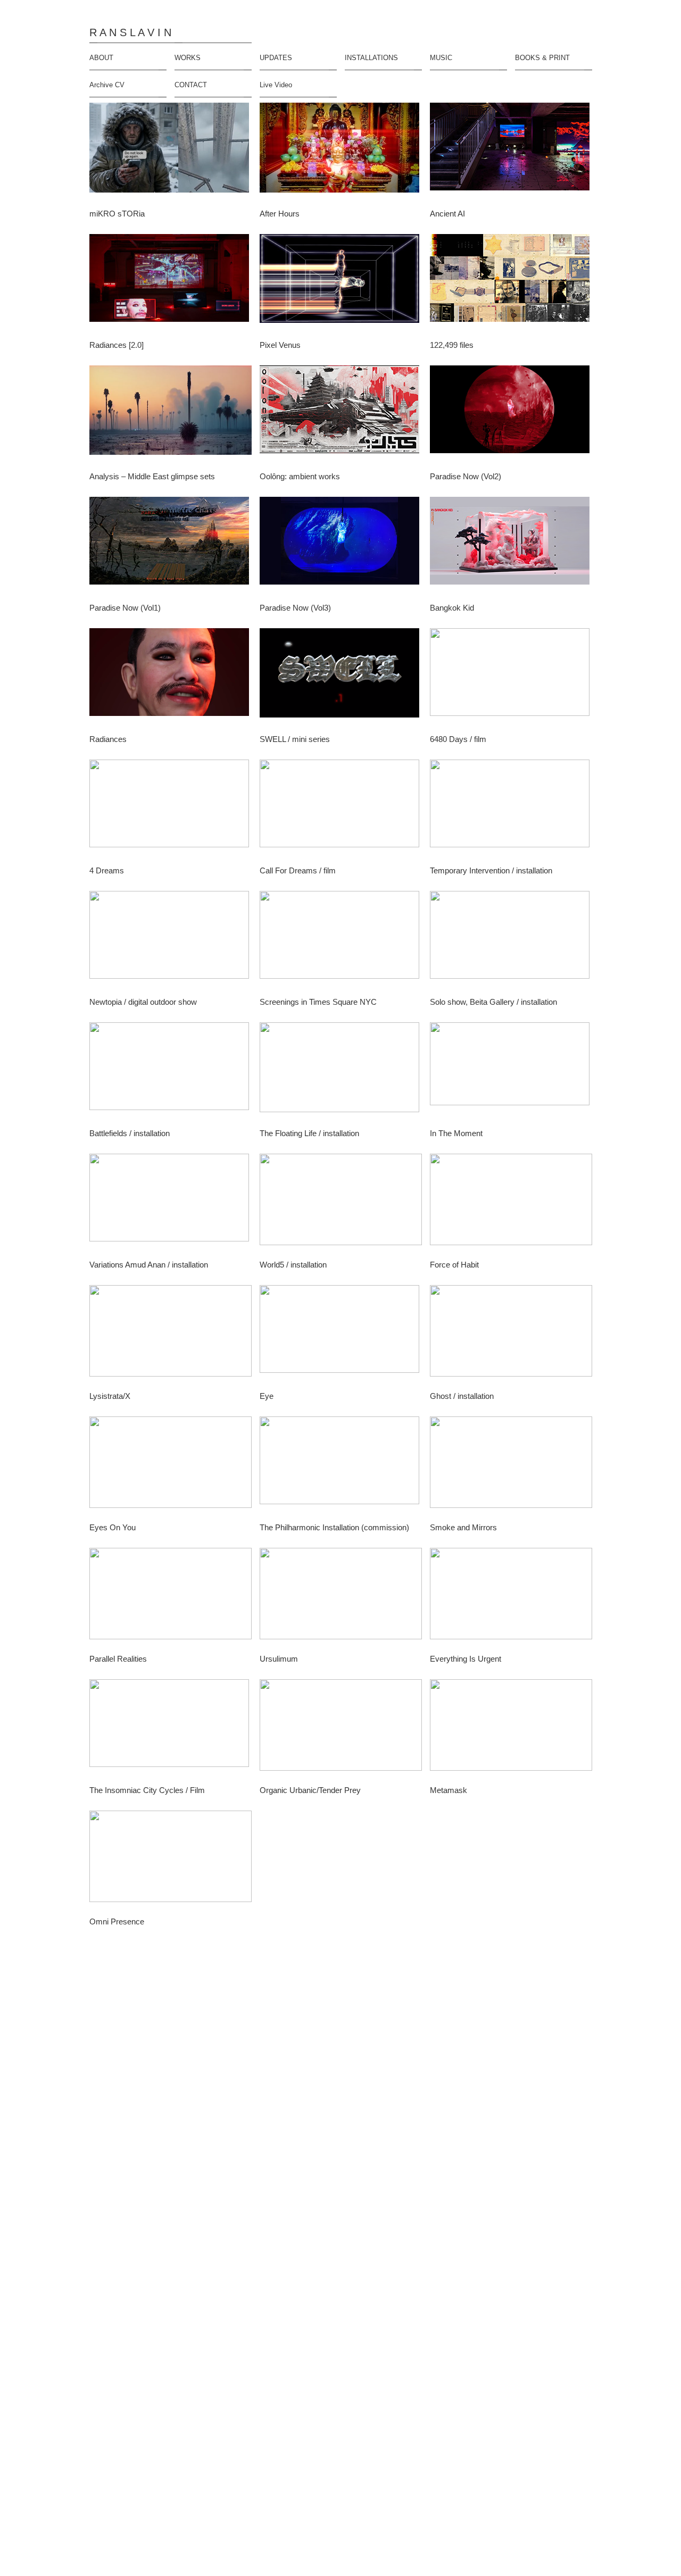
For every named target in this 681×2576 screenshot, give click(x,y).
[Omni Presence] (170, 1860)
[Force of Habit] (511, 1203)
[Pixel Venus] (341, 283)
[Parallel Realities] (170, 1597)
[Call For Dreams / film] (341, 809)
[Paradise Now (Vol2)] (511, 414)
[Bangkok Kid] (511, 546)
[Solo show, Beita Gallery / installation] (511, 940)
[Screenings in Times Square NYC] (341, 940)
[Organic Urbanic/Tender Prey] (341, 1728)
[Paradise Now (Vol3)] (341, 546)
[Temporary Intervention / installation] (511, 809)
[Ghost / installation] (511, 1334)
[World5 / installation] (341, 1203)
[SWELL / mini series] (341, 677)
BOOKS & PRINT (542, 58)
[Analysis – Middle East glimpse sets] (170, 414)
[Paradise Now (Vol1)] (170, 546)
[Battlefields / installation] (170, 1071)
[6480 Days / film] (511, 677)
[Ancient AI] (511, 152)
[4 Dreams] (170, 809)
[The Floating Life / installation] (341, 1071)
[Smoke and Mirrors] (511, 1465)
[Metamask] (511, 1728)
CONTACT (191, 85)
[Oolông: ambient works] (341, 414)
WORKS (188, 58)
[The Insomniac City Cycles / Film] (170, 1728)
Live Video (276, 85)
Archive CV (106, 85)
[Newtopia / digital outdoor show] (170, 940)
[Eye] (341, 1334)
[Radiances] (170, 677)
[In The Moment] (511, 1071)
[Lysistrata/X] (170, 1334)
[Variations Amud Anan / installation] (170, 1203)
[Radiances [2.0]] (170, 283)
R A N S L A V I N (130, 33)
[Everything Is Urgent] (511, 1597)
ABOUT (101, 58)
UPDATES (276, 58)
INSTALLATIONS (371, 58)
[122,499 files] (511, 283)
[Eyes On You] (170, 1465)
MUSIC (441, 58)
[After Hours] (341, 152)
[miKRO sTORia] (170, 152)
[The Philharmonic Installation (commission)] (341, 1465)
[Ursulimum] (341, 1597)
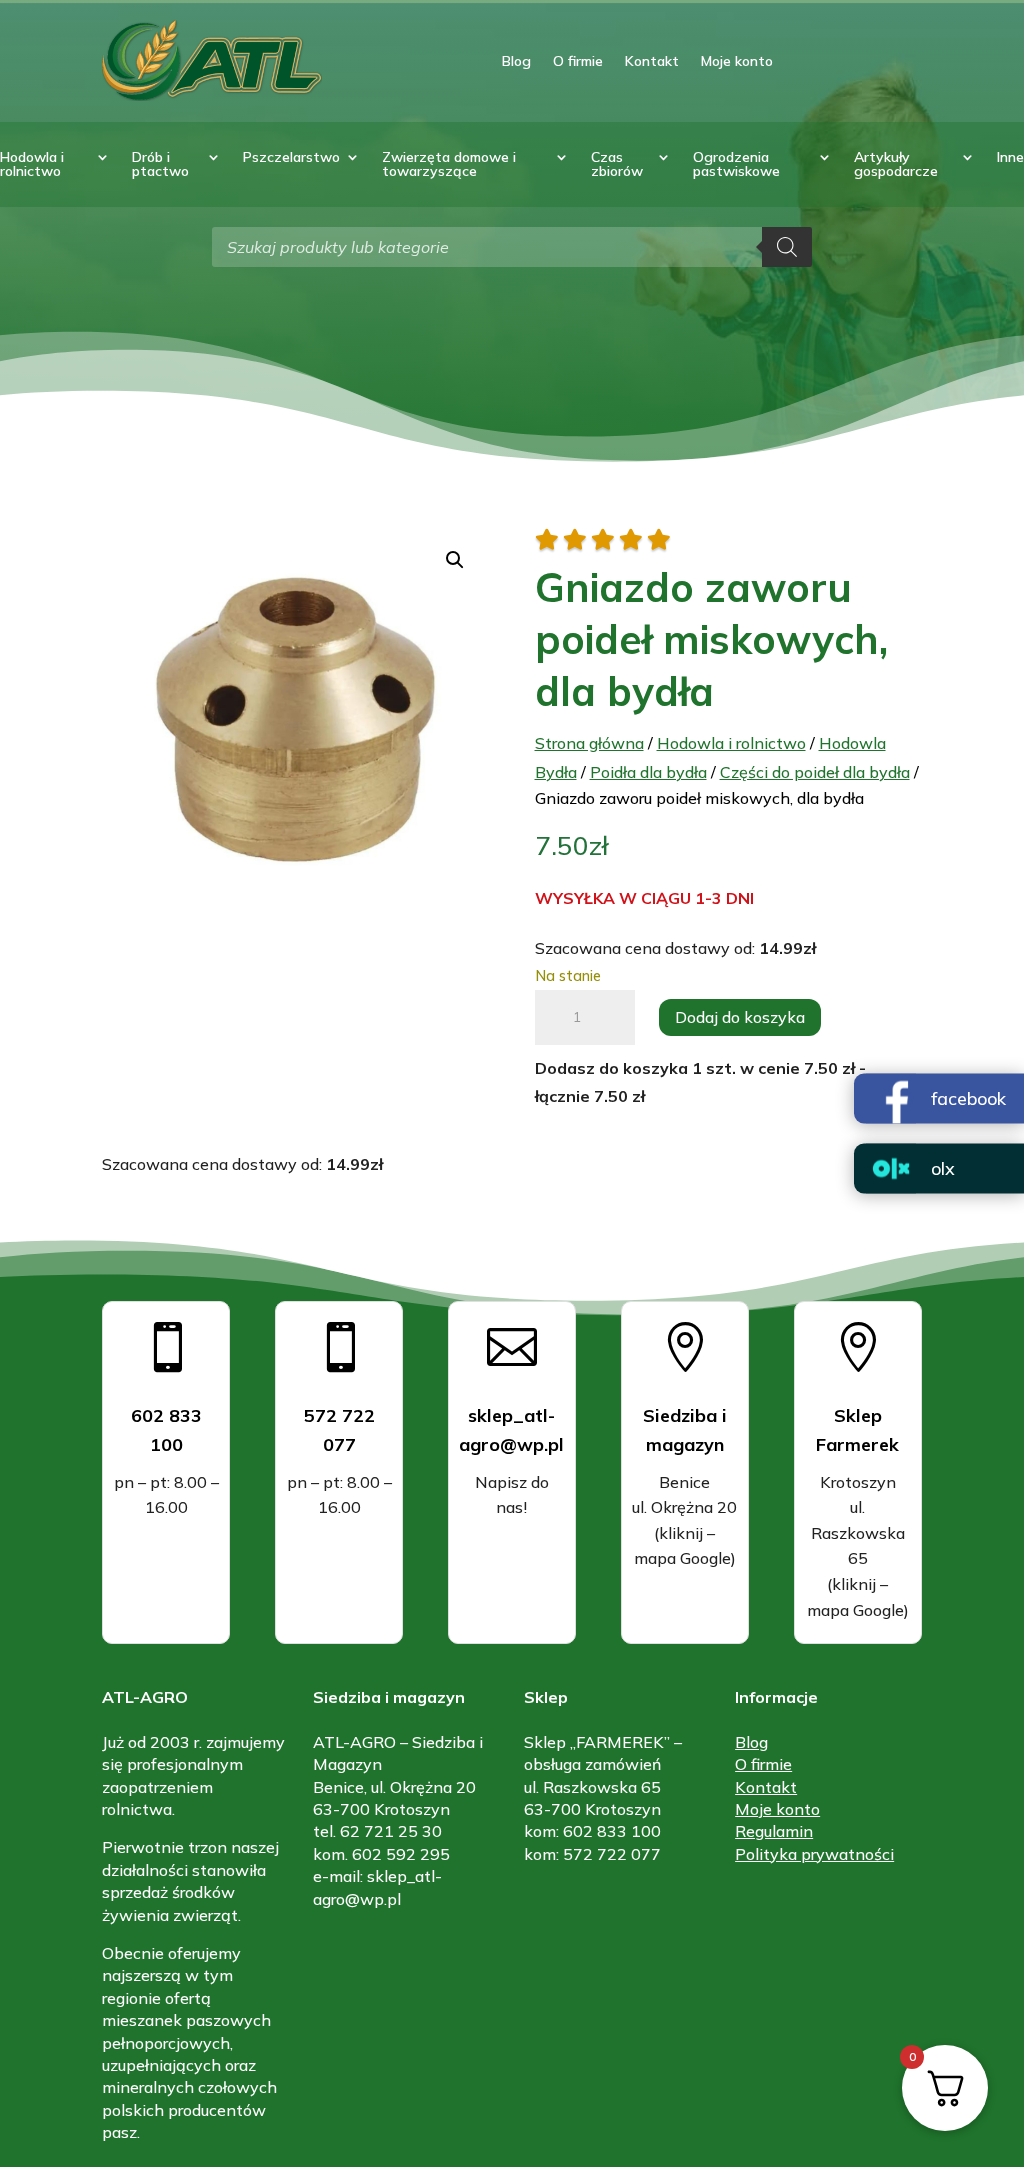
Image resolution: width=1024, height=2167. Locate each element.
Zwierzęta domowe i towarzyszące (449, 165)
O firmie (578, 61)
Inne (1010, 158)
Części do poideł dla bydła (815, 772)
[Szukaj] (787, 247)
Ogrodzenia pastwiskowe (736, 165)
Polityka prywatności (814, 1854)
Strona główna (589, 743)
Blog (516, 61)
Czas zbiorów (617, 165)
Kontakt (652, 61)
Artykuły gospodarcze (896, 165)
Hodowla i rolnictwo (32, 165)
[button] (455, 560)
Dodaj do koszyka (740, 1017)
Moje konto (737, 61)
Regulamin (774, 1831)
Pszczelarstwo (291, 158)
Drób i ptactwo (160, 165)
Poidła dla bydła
---+---
What the exercise asks | The answer must consist of every line from the entries that holds the string "show".

Response to this exercise |
[Solo show, Beita Gallery / installation] (511, 940)
[Newtopia / digital outdoor show] (170, 940)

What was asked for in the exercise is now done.